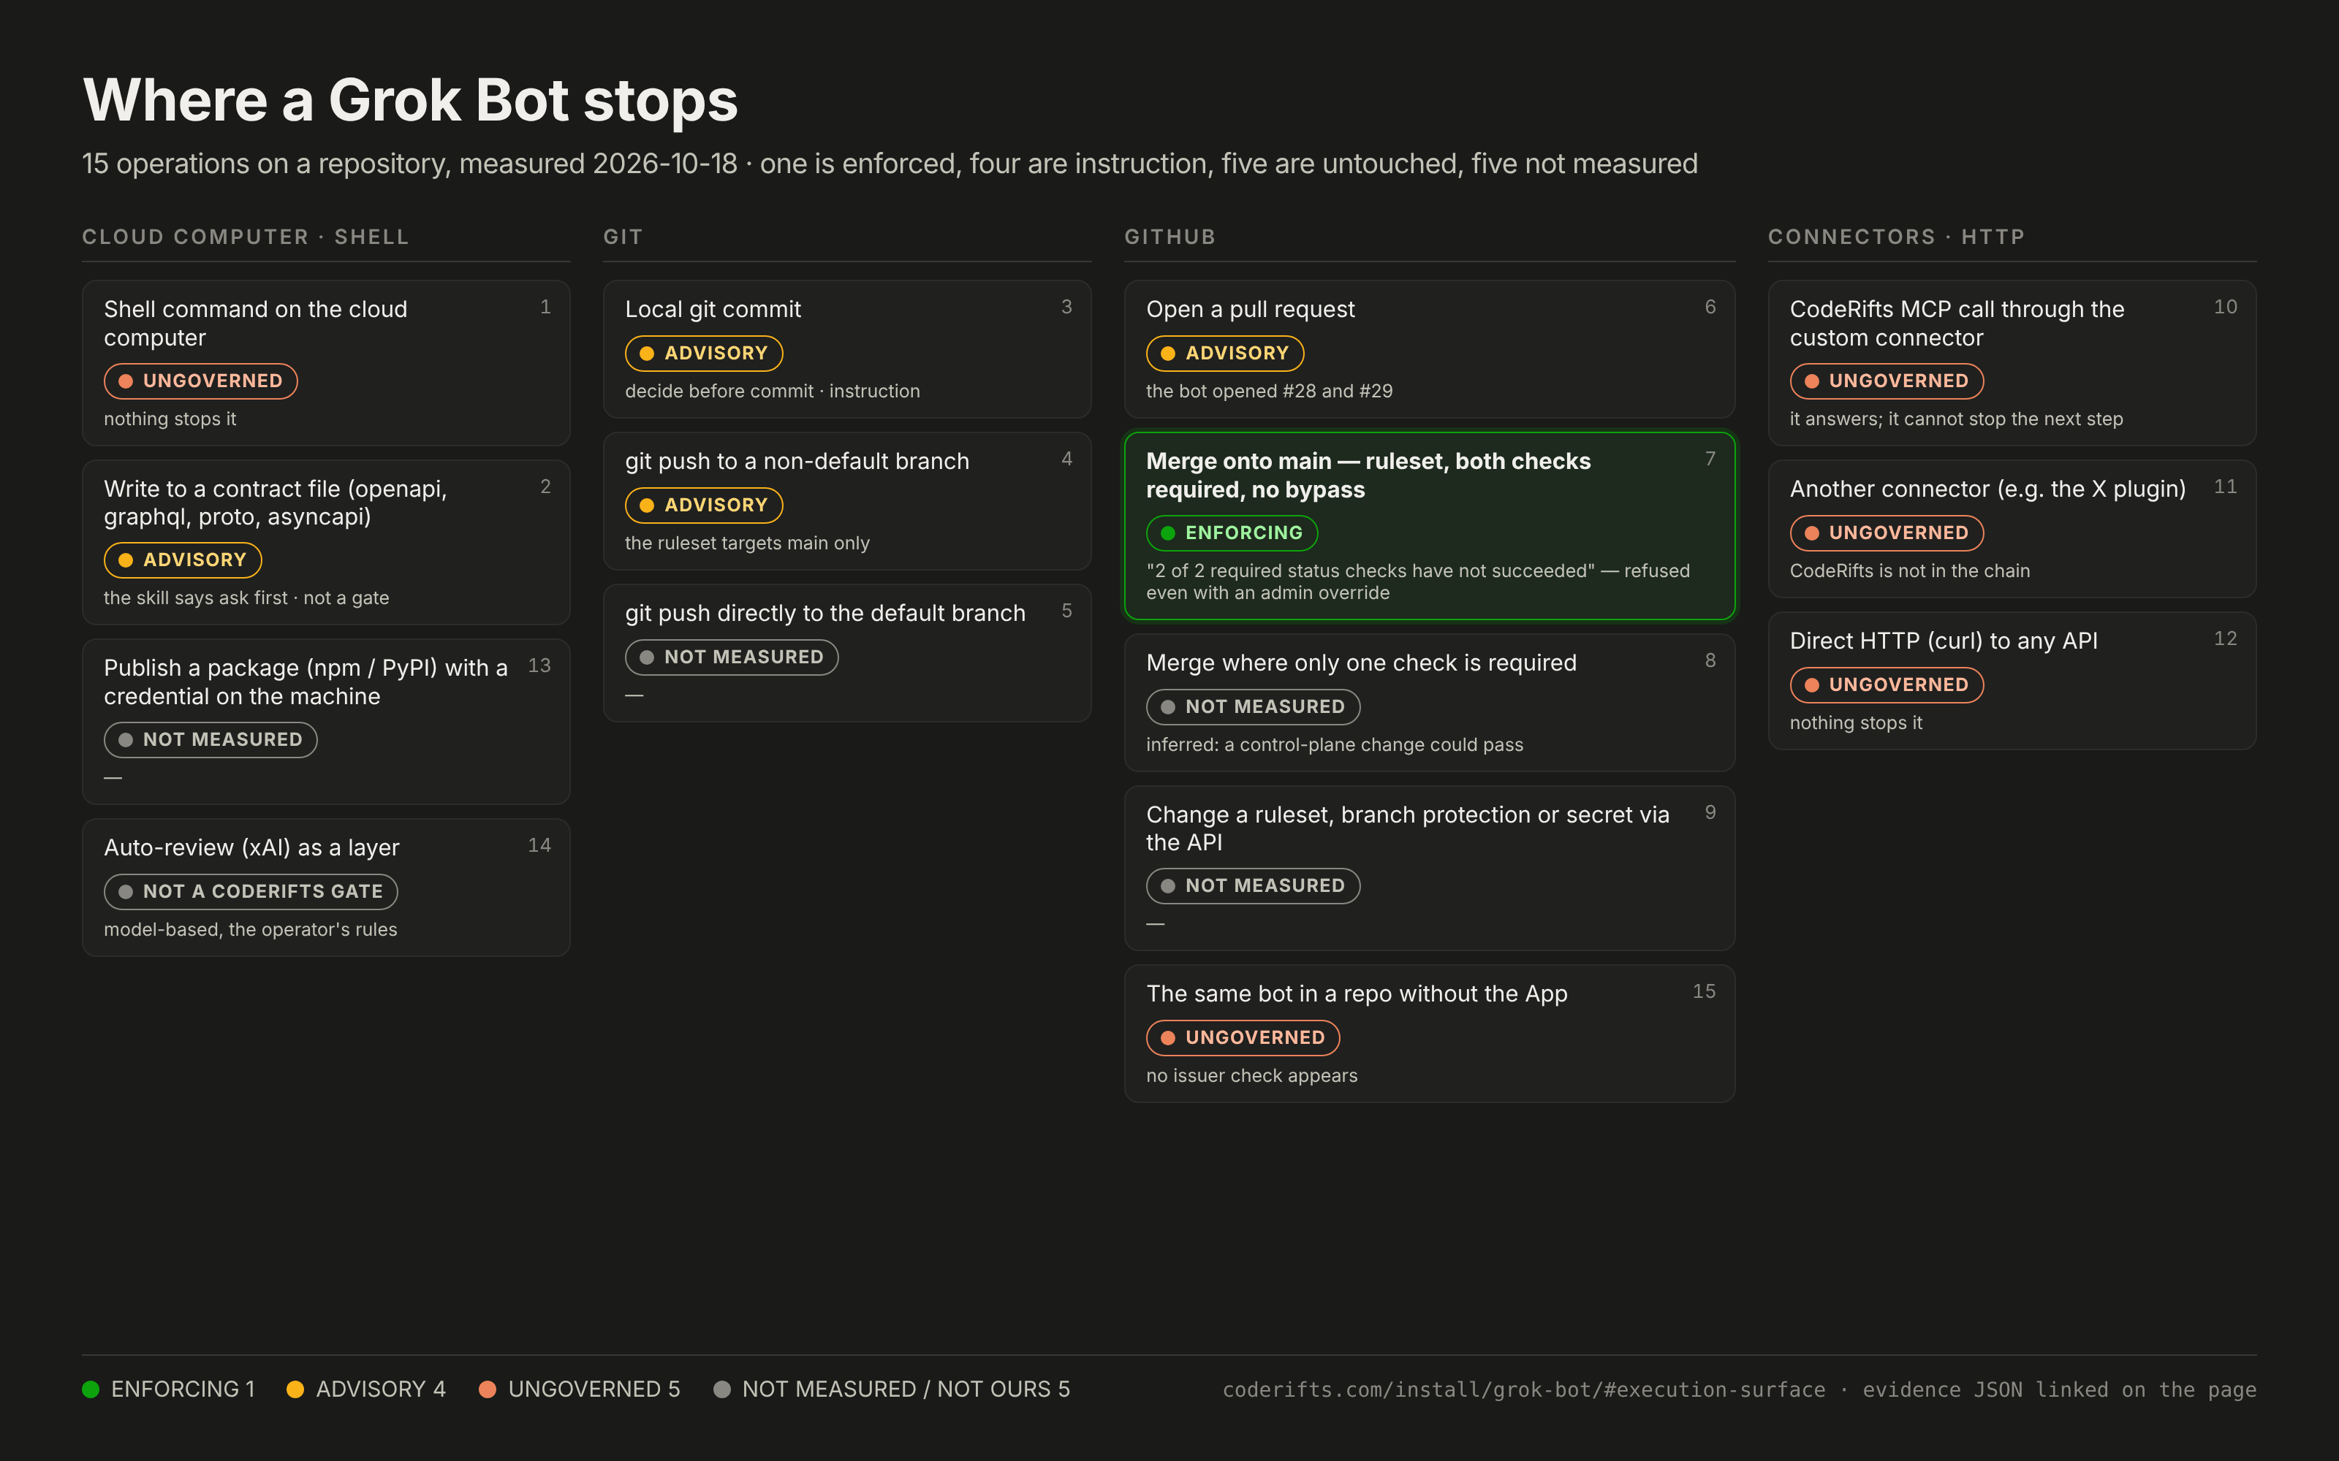Open the coderifts.com execution-surface link
Viewport: 2339px width, 1461px height.
(x=1523, y=1389)
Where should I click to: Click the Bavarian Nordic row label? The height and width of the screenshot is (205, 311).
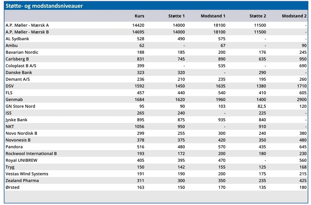tap(22, 52)
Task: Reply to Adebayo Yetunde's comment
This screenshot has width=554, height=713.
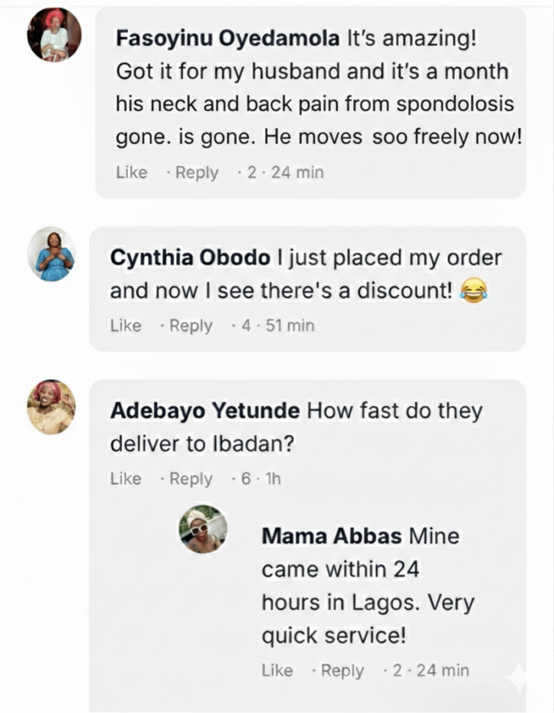Action: (191, 478)
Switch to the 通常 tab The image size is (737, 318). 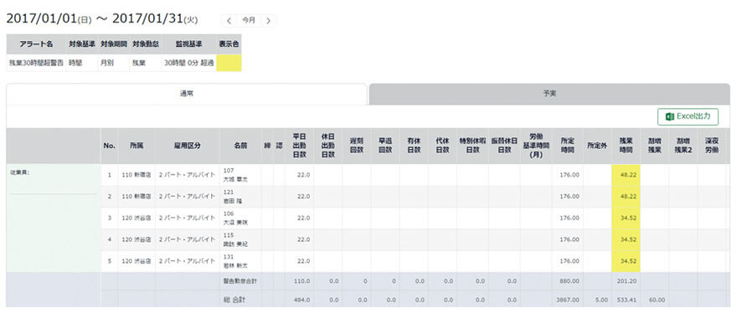[187, 94]
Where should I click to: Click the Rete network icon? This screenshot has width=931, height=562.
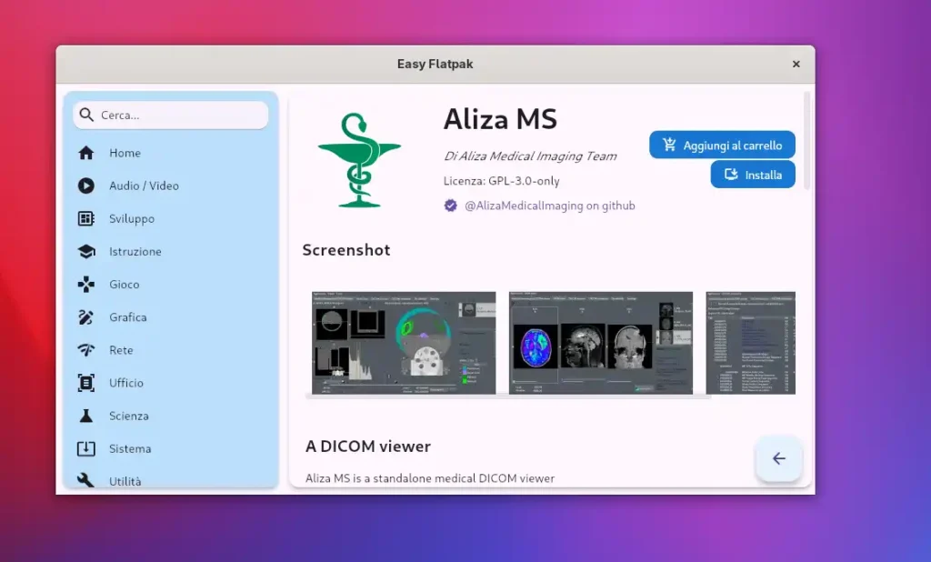pos(86,350)
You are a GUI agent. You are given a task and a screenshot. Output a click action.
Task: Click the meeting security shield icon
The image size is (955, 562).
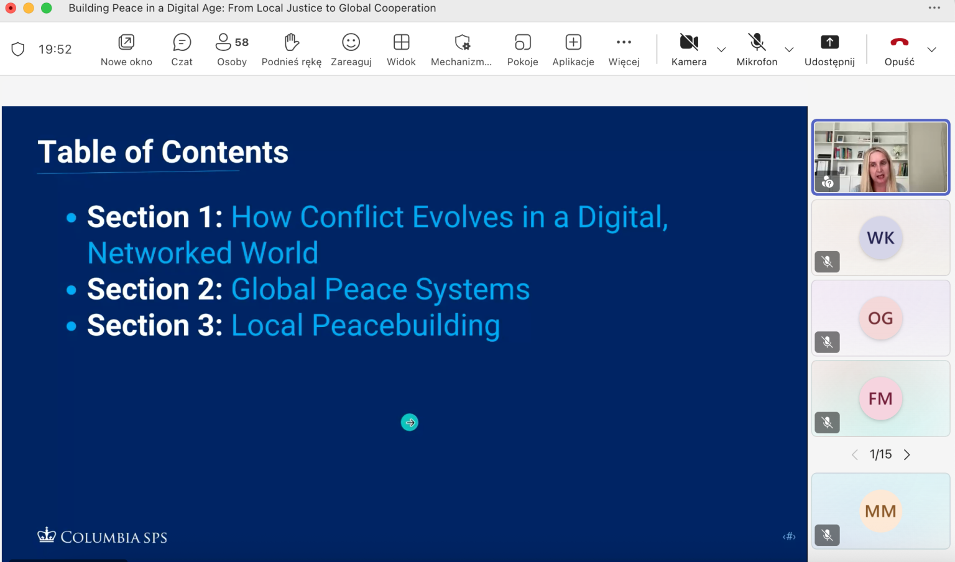pos(17,48)
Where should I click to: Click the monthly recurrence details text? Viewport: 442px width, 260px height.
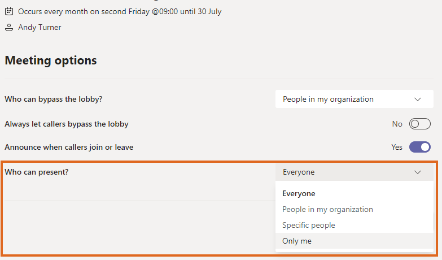tap(119, 11)
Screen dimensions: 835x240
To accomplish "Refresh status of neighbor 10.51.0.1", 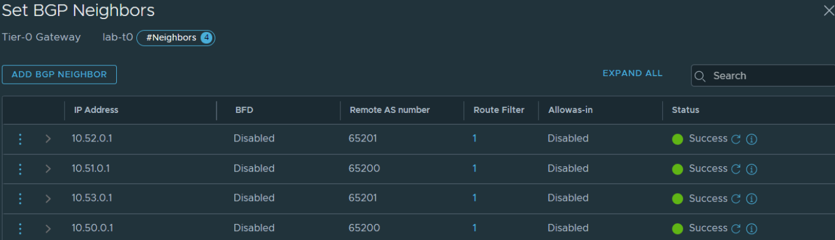I will pos(736,169).
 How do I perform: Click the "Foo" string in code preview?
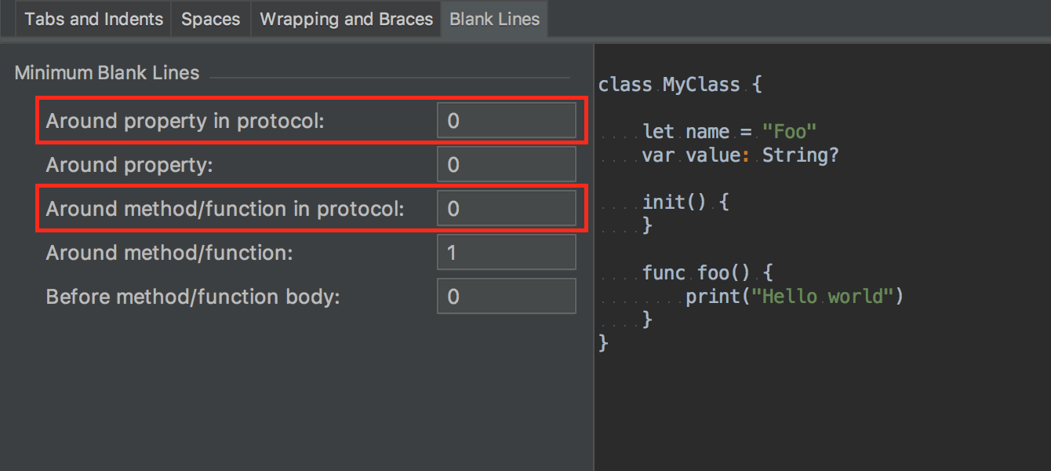pyautogui.click(x=790, y=132)
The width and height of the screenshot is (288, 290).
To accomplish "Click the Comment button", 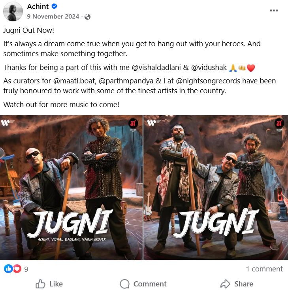I will coord(143,284).
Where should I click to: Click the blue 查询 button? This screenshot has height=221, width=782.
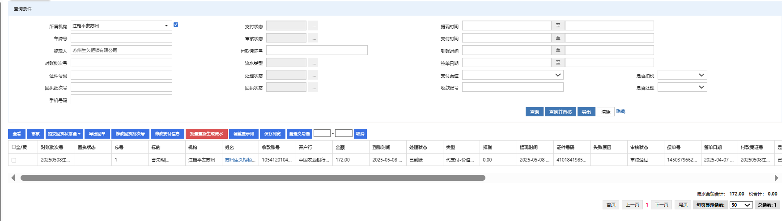(534, 112)
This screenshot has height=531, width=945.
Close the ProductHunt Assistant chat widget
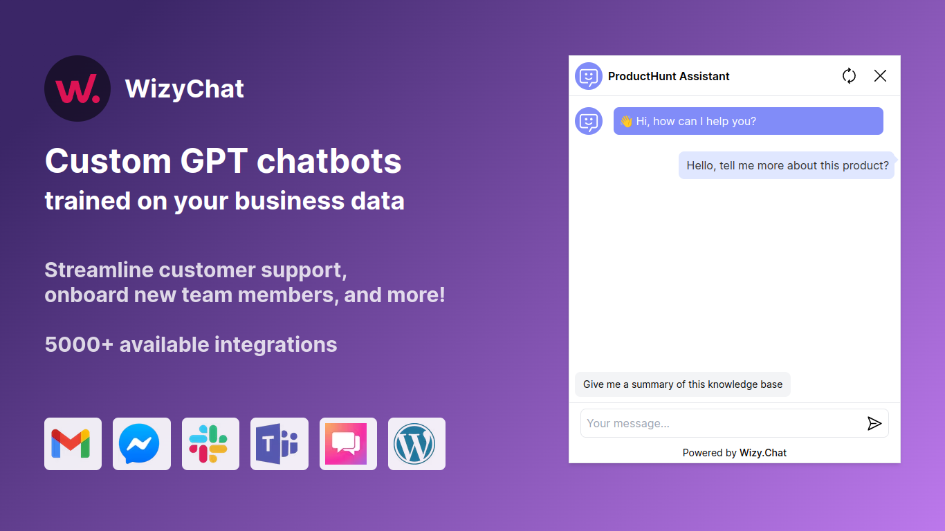[880, 76]
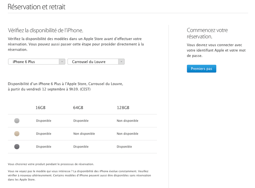
Task: Select silver 16GB Disponible cell
Action: pyautogui.click(x=44, y=121)
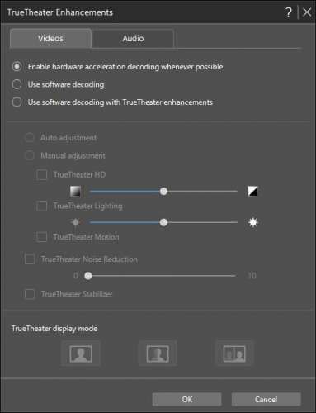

• • • • • • •

Assignment: Working from the entries above, please transcribe only the lines from the line with "You are a GUI" through the line with "Screen dimensions: 835x240", exactly, with both end lines and without pictures.

Task solution:
You are a GUI agent. You are given a task and a screenshot. Output a click action.
Task: Click the meeting security shield icon
The image size is (955, 562).
pos(17,48)
Where should I click to: Click the monthly recurrence details text? Viewport: 442px width, 260px height.
tap(119, 11)
Screen dimensions: 835x240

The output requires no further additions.